Reuters also noted that footage showed flames leaping from the structure while owners watched their businesses burn, a sign of the intensity and the difficulty of suppressing a fire once it takes hold across multiple floors.
Cause of the fire: what’s confirmed vs. what’s suspected
Confirmed: Authorities have not issued an official, final cause determination. Both Reuters and AP reported the cause was not immediately known and would be investigated once the fire was controlled and the site became safe for inspection.
Suspected (not confirmed): Some officials have pointed to the possibility of an electrical short circuit originating in lower-floor shops, but this remains preliminary until investigators examine wiring, breaker systems, and ignition patterns. Local reporting has also referenced prior fire incidents at or around Gul Plaza historically attributed to electrical faults, underscoring why investigators may scrutinize the building’s electrical load and maintenance history.
What would settle it: A formal fire investigation report detailing the origin point, ignition source, and contributing factors (electrical, storage, structural, human activity) would be needed, ideally supported by forensic examination of wiring, CCTV, witness statements, and electrical inspection records.
Condition of the building after the fire
Officials and journalists on scene described heavy smoke, severe internal damage, and signs of partial collapse, with Reuters reporting concern about the risk of broader structural failure. AP similarly reported images showing smoke and damage as crews worked through the night and into the day.
What’s important here is the sequence: as long as sections remain hot and unstable, investigators cannot safely enter, and victims may remain inaccessible. That is one reason officials repeatedly caution that toll figures can change after fires in multi-storey structures.

The rescue operation: who responded and what made it difficult
Firefighters deployed ladder trucks, water cannons, hoses, and interior teams where conditions permitted, according to AP’s reporting of local rescue officials. The building’s location in a crowded commercial zone also raised operational challenges: access for multiple fire tenders, water supply logistics, crowd control, and the need to keep surrounding buildings from igniting.
The confirmed death of a firefighter also underscores the hazard profile of large structure fires: smoke inhalation, flashover conditions, falling debris, and compromised stairwells can turn routine procedures into lethal risks.
Why Karachi keeps seeing deadly building fires
This section is analysis, based on patterns described in reputable reporting and official statements.
Karachi has faced repeated catastrophic fires over the years, and the common themes are familiar: aging electrical systems, overloaded circuits, combustible storage in tight spaces, limited enforcement of fire codes, and buildings operating without adequate extinguishers, alarms, sprinklers, or accessible exits. AP explicitly notes Karachi’s history of fatal fires tied to inadequate safety standards and unauthorized construction.
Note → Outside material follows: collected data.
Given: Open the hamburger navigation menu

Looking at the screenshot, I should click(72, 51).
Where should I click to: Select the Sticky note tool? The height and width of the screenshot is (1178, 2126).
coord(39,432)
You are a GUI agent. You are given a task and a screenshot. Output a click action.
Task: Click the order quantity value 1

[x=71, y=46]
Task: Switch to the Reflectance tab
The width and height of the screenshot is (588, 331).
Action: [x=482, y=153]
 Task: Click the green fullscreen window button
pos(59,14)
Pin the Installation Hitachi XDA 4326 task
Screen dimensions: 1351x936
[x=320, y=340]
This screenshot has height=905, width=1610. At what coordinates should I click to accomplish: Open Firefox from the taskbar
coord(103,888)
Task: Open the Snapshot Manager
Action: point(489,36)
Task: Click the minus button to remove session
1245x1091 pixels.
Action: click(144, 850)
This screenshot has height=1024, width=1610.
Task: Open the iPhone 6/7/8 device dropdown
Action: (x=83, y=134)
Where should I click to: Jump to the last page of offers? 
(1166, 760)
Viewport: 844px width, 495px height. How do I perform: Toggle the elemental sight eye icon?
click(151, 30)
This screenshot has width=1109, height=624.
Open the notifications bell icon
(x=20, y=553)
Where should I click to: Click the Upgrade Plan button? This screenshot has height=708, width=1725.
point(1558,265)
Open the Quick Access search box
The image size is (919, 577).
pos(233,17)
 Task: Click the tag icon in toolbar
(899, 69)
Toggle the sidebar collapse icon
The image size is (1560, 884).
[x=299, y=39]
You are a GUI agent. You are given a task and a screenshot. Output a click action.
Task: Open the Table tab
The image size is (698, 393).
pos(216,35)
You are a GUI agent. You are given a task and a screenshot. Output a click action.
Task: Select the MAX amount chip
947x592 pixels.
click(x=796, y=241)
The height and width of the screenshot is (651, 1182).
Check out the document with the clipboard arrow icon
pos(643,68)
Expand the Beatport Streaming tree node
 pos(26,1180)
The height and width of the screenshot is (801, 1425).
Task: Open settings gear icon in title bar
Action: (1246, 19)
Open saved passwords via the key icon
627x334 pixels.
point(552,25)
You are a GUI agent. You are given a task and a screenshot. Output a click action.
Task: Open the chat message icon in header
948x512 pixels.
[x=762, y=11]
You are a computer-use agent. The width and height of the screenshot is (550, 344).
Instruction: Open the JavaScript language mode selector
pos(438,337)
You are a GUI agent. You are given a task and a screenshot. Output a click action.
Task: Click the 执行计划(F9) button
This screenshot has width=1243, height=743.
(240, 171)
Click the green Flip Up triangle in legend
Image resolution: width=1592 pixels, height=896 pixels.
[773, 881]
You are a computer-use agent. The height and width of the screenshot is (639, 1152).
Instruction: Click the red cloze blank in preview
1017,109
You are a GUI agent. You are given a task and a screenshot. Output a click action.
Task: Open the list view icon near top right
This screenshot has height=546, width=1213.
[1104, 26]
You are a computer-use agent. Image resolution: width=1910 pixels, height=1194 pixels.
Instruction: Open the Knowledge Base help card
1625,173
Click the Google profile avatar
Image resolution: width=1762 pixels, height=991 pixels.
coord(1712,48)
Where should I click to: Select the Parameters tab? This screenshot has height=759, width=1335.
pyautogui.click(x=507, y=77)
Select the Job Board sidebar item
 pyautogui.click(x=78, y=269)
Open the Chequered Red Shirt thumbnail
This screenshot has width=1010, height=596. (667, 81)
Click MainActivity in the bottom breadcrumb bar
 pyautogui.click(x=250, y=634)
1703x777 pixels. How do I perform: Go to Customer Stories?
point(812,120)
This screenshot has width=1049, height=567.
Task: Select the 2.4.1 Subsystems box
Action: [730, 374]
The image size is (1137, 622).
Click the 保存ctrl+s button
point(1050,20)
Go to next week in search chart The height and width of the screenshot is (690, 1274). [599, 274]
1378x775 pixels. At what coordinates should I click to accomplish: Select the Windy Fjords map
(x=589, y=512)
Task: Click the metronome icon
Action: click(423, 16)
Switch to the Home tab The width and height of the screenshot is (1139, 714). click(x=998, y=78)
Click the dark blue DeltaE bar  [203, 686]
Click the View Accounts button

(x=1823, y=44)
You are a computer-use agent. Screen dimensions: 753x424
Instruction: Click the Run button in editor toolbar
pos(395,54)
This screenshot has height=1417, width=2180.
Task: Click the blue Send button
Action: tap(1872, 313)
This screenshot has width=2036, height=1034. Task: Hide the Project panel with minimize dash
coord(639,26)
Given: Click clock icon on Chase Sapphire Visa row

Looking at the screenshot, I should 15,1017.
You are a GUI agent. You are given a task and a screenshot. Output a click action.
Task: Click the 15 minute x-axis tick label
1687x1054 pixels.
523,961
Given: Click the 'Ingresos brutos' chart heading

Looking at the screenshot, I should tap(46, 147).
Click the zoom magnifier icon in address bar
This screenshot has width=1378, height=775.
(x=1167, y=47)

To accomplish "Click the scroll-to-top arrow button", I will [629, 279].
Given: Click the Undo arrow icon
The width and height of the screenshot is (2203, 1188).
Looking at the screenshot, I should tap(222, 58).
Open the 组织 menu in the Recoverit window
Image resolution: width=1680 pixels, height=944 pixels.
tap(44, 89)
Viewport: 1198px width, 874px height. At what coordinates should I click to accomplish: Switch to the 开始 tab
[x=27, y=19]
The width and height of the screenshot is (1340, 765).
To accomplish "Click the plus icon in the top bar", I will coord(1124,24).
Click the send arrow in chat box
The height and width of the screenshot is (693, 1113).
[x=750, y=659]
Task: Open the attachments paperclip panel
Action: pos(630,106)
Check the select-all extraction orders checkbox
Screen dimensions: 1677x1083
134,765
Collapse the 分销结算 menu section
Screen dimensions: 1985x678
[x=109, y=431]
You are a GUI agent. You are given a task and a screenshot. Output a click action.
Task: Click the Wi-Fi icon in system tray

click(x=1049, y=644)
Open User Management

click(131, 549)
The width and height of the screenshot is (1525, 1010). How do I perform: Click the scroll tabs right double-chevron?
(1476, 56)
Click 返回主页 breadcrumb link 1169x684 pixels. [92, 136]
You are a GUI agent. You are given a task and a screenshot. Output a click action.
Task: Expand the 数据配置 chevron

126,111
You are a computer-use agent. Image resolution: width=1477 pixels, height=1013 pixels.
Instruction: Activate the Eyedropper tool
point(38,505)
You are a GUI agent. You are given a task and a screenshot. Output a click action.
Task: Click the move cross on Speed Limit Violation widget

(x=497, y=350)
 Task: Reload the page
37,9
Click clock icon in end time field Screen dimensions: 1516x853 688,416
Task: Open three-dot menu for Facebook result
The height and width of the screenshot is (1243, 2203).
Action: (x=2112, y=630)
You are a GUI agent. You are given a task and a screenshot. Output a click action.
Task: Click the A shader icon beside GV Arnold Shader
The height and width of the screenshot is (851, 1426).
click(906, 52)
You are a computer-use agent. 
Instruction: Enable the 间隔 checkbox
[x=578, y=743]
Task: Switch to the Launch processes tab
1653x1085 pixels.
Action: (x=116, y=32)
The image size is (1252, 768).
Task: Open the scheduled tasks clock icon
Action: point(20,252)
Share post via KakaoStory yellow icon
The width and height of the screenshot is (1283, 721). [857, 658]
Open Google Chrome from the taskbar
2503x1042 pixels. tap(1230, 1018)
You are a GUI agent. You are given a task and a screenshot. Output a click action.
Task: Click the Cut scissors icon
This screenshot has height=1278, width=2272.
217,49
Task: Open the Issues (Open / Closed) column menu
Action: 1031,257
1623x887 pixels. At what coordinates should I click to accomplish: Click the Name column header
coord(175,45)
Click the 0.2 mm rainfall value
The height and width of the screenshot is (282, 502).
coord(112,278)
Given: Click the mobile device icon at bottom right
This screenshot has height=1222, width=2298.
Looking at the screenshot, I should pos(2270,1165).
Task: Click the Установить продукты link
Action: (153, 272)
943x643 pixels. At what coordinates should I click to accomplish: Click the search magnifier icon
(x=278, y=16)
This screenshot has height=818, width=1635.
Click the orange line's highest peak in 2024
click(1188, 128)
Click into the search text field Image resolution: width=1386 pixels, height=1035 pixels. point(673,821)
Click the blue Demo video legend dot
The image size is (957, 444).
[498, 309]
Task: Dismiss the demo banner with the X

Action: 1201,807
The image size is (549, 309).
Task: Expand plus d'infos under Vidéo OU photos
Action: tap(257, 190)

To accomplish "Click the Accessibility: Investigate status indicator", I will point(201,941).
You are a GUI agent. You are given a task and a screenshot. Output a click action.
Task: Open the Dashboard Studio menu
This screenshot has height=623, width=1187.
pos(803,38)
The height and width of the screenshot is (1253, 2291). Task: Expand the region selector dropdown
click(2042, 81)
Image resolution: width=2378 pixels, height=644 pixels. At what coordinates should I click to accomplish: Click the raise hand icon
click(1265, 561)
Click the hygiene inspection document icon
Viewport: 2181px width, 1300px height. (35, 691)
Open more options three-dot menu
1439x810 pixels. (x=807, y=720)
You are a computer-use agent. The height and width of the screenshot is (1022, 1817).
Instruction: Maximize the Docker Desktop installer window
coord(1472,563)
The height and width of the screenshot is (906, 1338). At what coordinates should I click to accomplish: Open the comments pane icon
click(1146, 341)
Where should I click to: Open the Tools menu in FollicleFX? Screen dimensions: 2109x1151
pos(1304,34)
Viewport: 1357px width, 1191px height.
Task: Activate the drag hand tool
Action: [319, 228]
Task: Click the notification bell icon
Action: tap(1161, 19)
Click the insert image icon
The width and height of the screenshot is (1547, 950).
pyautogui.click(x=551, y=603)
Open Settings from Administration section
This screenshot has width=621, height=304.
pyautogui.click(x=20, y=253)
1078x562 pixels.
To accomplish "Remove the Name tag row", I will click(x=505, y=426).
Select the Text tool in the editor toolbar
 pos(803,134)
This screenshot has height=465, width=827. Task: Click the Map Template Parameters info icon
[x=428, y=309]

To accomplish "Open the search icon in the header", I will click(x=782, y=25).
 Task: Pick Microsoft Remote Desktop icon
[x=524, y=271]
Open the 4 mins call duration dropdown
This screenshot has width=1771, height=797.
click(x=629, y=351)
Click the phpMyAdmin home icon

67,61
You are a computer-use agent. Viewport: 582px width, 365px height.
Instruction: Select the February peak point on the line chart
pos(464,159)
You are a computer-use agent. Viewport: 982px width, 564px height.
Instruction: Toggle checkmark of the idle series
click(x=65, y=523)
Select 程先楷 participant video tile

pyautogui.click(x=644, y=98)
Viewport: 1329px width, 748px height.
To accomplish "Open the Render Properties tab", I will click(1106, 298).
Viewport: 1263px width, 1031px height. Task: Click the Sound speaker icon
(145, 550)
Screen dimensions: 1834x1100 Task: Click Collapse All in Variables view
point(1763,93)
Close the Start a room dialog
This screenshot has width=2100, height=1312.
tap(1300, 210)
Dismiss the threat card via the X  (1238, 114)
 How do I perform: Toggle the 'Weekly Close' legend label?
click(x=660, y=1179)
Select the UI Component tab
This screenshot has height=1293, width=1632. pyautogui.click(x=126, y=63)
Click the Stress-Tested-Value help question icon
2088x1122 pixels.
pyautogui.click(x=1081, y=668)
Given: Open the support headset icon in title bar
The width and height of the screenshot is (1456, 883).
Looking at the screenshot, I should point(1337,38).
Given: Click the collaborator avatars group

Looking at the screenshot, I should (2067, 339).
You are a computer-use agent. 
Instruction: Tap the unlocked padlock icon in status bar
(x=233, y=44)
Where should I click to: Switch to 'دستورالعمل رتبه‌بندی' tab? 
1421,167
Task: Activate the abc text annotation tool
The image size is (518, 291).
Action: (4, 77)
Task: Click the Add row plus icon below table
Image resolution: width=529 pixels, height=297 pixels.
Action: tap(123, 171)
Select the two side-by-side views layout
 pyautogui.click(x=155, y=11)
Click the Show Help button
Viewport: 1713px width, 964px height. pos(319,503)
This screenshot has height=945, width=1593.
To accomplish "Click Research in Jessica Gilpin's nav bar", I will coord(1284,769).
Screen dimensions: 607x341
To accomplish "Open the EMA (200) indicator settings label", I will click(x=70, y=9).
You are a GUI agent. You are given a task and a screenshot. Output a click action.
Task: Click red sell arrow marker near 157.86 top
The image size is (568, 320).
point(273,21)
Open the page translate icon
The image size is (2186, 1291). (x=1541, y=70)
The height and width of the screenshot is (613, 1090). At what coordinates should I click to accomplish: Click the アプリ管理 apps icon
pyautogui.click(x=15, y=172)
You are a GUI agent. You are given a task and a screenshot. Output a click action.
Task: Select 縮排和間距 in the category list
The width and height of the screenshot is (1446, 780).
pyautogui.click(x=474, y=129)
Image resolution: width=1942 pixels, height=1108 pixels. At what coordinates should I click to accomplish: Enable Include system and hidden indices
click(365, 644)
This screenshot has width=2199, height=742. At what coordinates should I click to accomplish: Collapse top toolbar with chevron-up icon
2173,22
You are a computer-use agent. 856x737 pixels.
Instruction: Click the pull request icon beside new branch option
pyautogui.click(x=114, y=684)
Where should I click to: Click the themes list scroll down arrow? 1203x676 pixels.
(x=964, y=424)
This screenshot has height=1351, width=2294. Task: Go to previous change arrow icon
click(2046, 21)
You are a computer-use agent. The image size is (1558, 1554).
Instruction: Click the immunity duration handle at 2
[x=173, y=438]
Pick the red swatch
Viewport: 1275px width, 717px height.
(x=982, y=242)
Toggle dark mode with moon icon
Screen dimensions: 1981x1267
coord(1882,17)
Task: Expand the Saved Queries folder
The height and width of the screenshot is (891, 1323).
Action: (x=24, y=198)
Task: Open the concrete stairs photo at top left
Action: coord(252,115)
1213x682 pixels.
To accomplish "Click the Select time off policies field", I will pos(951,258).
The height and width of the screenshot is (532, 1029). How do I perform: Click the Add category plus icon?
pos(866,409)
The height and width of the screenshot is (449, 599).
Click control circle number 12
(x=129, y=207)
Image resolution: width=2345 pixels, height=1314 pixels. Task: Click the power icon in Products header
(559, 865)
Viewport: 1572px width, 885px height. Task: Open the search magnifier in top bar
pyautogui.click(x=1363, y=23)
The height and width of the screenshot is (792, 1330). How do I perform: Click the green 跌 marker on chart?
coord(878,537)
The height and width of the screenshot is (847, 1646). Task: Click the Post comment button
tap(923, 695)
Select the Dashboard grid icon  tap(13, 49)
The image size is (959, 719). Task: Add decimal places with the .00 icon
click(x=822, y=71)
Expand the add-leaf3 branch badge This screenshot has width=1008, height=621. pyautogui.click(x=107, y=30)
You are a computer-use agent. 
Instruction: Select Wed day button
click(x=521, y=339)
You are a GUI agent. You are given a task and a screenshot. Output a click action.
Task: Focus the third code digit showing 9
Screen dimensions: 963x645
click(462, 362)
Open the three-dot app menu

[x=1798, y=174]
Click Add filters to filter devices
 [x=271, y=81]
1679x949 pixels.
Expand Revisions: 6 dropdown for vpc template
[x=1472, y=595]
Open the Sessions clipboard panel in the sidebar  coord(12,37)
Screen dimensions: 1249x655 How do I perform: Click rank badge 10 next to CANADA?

In older commercial corridors, even modern firefighting struggles when roads are narrow, hydrants are limited, and buildings are packed with goods stacked to ceilings. Once flames reach those inventories, fire growth can outpace suppression for critical early minutes, turning a small ignition into a city-scale emergency.

What to watch next
- Official cause findings: Whether investigators confirm an electrical fault or identify another ignition source once the site is safe.
- Revised casualty figures: Whether additional bodies are recovered or injuries worsen in hospital.
- Structural assessment: Whether engineers deem the building safe, partially demolish sections, or seal it entirely.
- Accountability measures: Any orders for inspections of nearby markets, code compliance crackdowns, or criminal negligence cases if violations are found.